Required work:
Locate the string "screenshot" in the records below. Copy every line where it occurs.

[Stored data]
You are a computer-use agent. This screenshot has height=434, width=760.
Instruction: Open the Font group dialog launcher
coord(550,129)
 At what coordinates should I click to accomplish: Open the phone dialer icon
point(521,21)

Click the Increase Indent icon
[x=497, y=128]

* * *

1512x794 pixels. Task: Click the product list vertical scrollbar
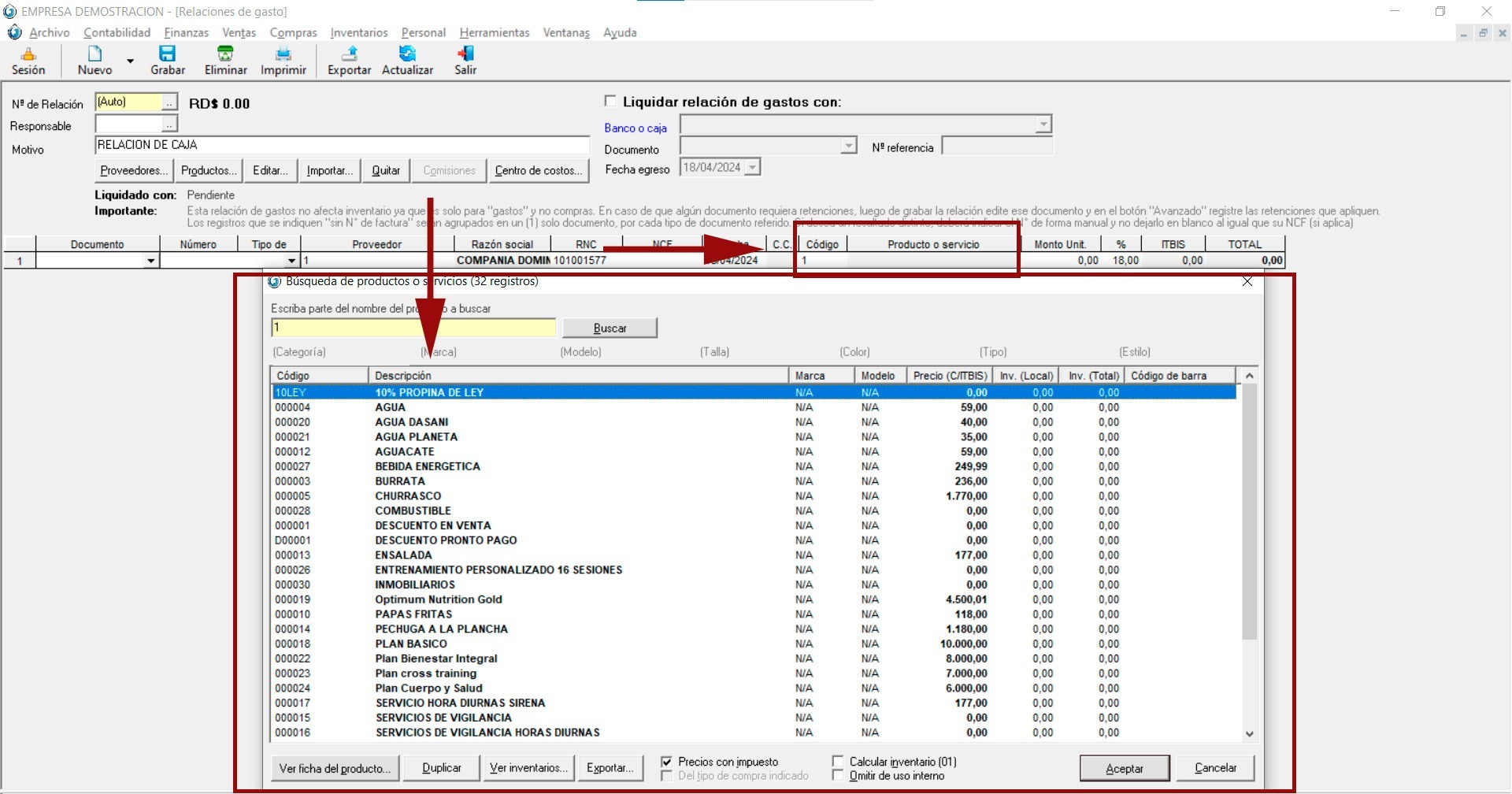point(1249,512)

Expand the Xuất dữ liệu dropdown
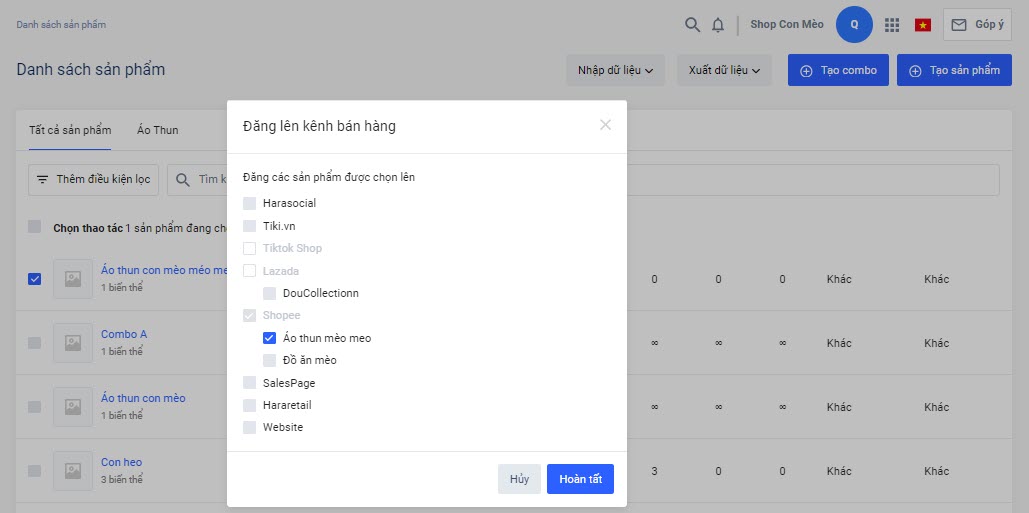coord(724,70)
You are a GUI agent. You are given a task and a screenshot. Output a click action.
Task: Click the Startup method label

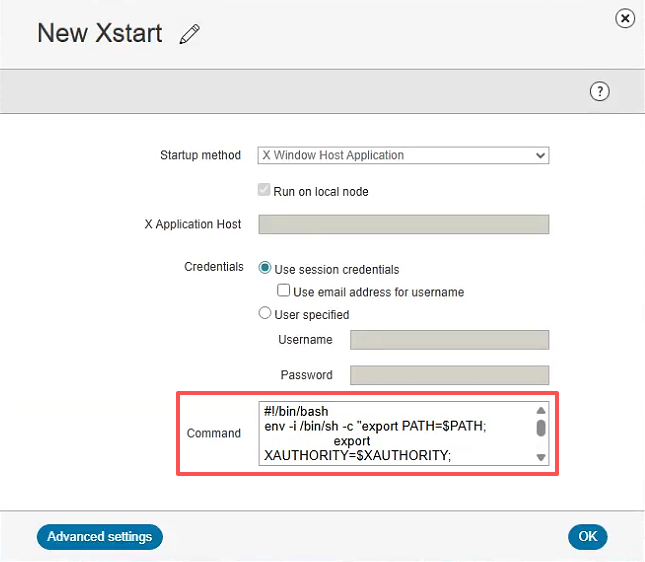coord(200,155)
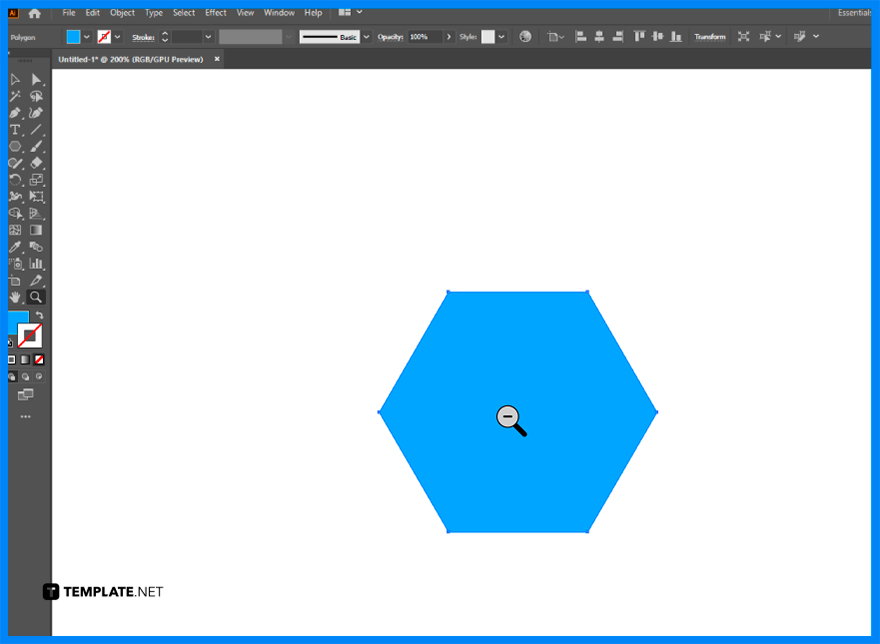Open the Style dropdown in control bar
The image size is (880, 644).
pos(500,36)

Solution:
You are a computer-use agent. This screenshot has height=434, width=760.
You are a GUI agent. You are given a task and a screenshot. Output a click action.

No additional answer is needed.